Despite my reservations, the 31m shortwave broadcast band comes alive in the evening here:


I first set this up on a Pi 3B which worked but struggled a bit. The Pi 4 is a very capable computer and handles the load with ease even with some background decoding of WSPR and FT8. 


To answer Paul, and other's question - no it's not publicly listed as my IP isn't fixed and it will be frequently off line.

Great work by the OpenWebRX developers!

Sunday, January 23, 2022

Using an IC-705 remotely from macOS using SDR-Control

It is hot in my shack here at the moment and I can't stand it in the shed for more than a few minutes so I decided to buy a new macOS app called SDR-Control and try the IC-705 remote feature.

Set up was easy but you do need to note the IP address given to the radio over Wifi (it would be lovely if the software could find radios on the network).

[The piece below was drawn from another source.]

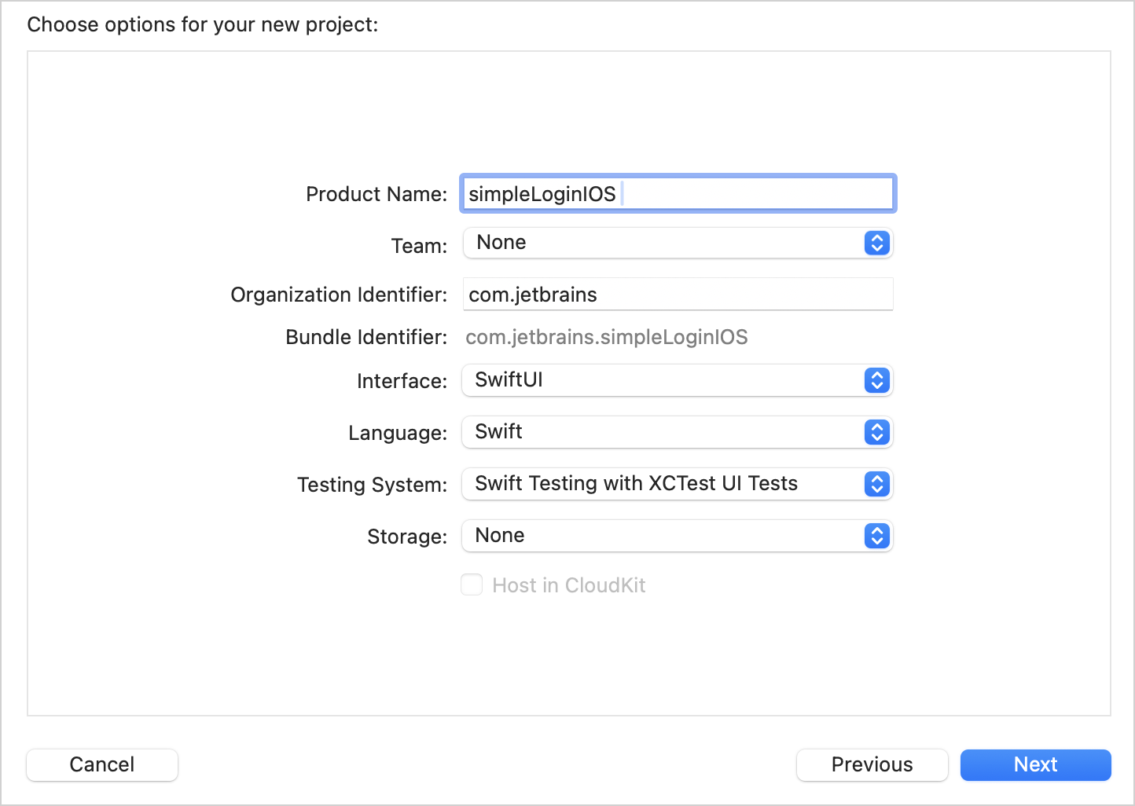
Task: Click the com.jetbrains identifier text
Action: (532, 294)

My shack is a fair way from the house and the two are linked with a Google Wifi mesh network. Despite the multiple hops control, audio and the waterfall all work well.

Sound on the Mac laptop sounds excellent and the waterfall is quick to update. Note that you can't show the whole band, only the centre mode works. Like on the radio, you can click on a signal to tune to it.



I'm still learning how to use the software, parts of it are not quite what I expect, the user manual is here.

My only complaint so far is the difficulty of tuning. It looks like it supports the mouse wheel but I'm on a laptop. I wish there were a set of keyboard tuning up down step commands. I asked the author Marcus about this and he said it was not possible directly but you can make keyboard commands to step up and down and another to set the step size.

Some of the user interface is not very "Mac like":


Some of these squares are on/off buttons, others, (like band and mode) are drop down menus. Right clicking on many of these squares does other functions.

I hope Icom releases an update to the IC-7300 with network access (both Ethernet and Wifi please).

My congratulations to the author Marcus for an good piece of Mac software. It looks like a version of the software for Flex radios.